(Stored data entries)
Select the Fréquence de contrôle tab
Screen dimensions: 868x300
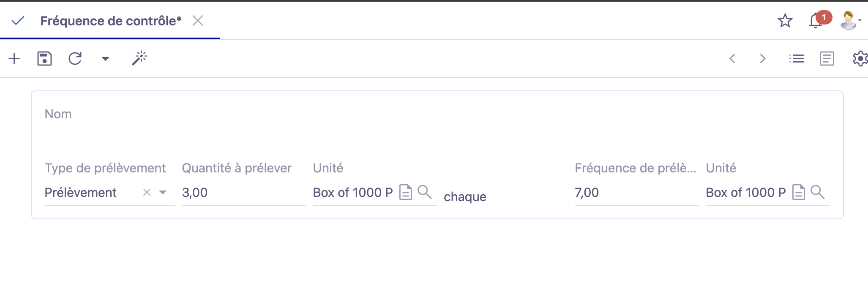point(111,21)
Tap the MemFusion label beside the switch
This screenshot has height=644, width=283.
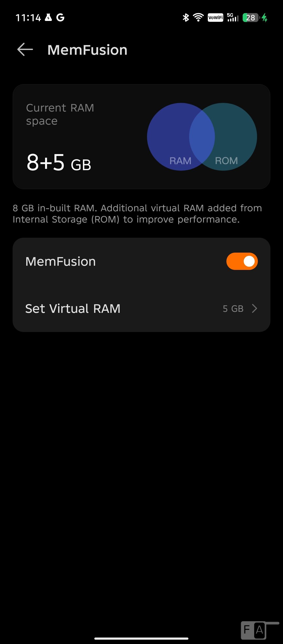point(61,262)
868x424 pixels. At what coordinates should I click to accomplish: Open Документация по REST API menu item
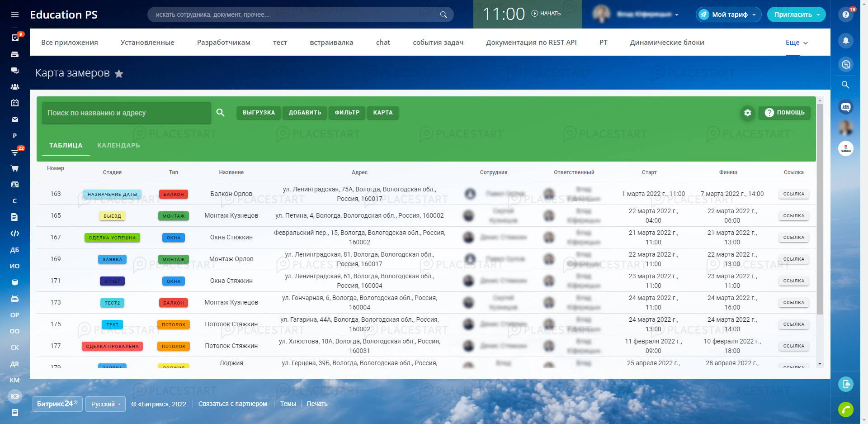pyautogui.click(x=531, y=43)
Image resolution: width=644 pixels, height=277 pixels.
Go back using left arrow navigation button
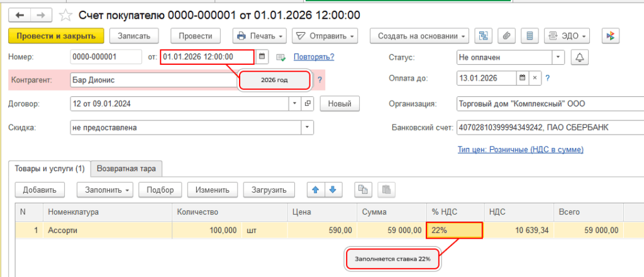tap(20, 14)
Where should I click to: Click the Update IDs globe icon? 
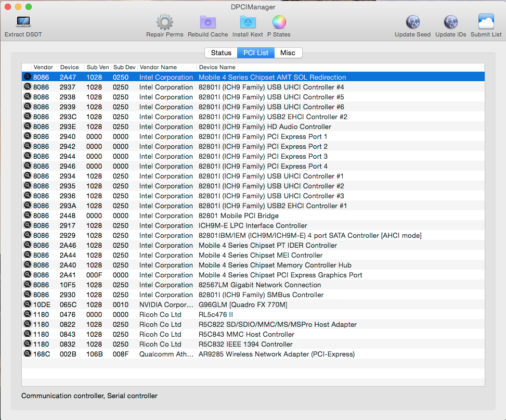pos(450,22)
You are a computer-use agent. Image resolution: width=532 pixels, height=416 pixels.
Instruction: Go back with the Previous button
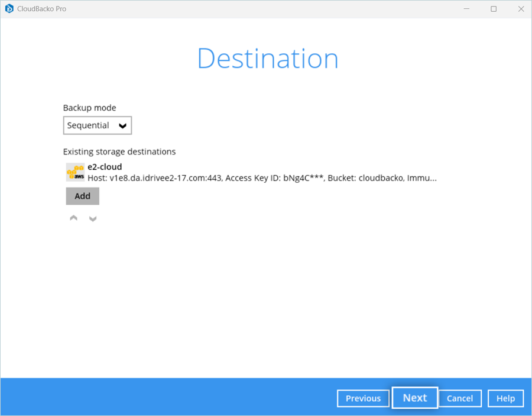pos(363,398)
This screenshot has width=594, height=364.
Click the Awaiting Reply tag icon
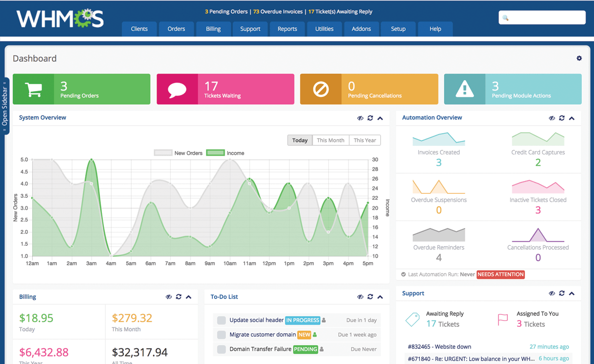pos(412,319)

==

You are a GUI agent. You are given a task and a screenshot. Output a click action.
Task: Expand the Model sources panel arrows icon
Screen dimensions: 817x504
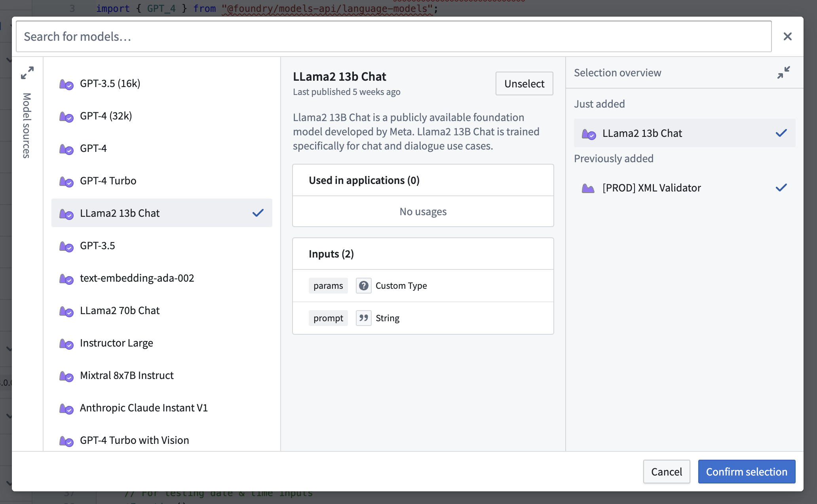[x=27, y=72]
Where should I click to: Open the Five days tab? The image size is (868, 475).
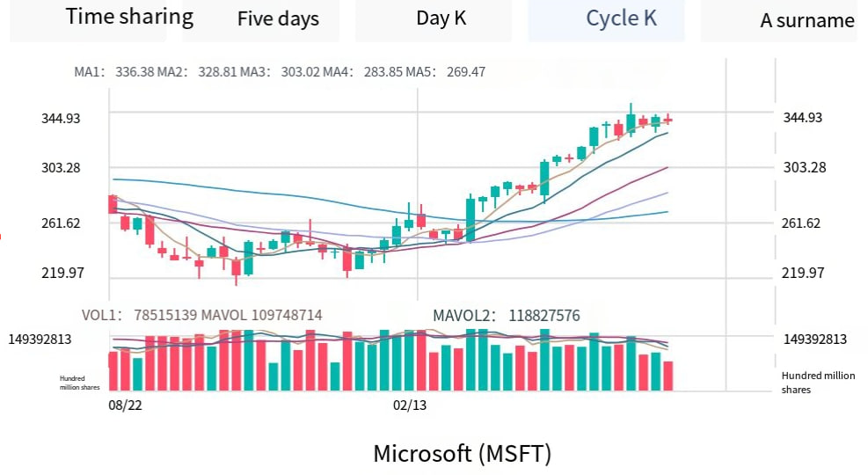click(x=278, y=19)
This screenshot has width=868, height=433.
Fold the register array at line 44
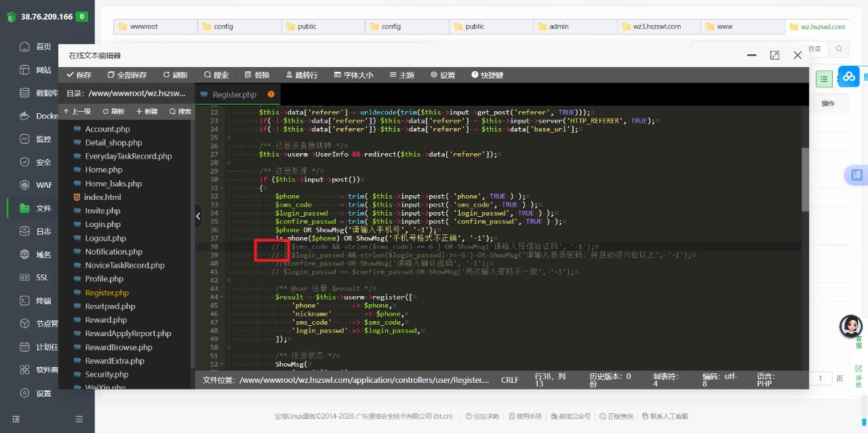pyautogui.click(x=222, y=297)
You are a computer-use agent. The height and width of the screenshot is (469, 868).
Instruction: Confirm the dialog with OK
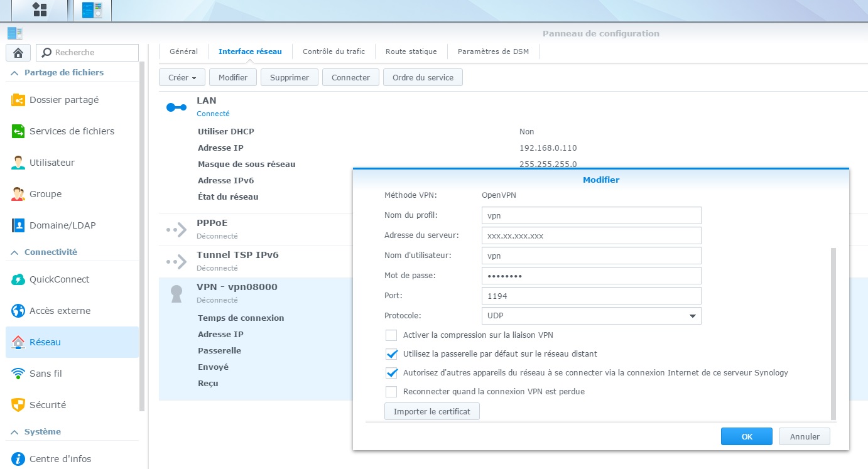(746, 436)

---

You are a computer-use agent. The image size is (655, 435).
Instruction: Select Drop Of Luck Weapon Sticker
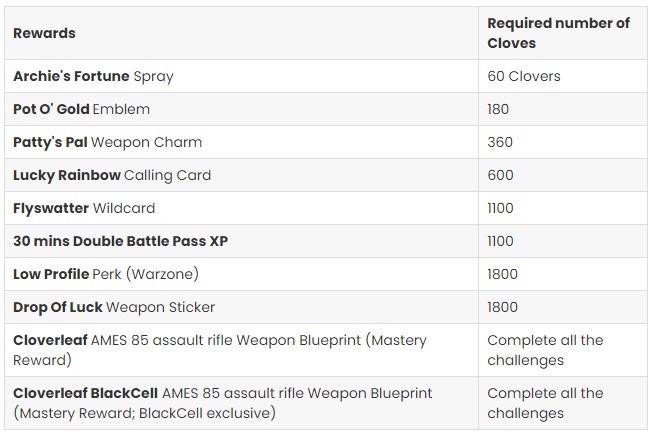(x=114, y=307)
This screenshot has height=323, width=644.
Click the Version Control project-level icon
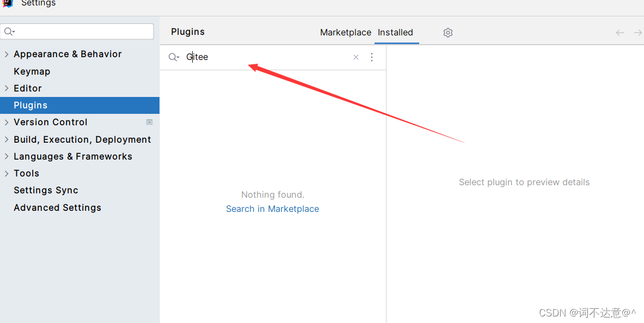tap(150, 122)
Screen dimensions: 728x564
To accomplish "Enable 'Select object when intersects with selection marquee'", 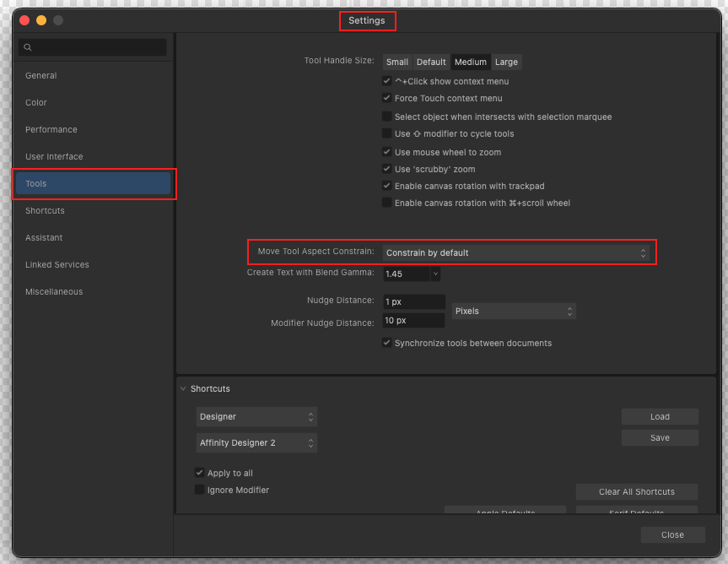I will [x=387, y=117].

**What you should do:**
Among the lines of the data, find every one that holds "resolution" and copy it.

**Exercise result:**
Image resolution: width=644 pixels, height=277 pixels.
You are a computer-use agent. Image resolution: width=532 pixels, height=416 pixels.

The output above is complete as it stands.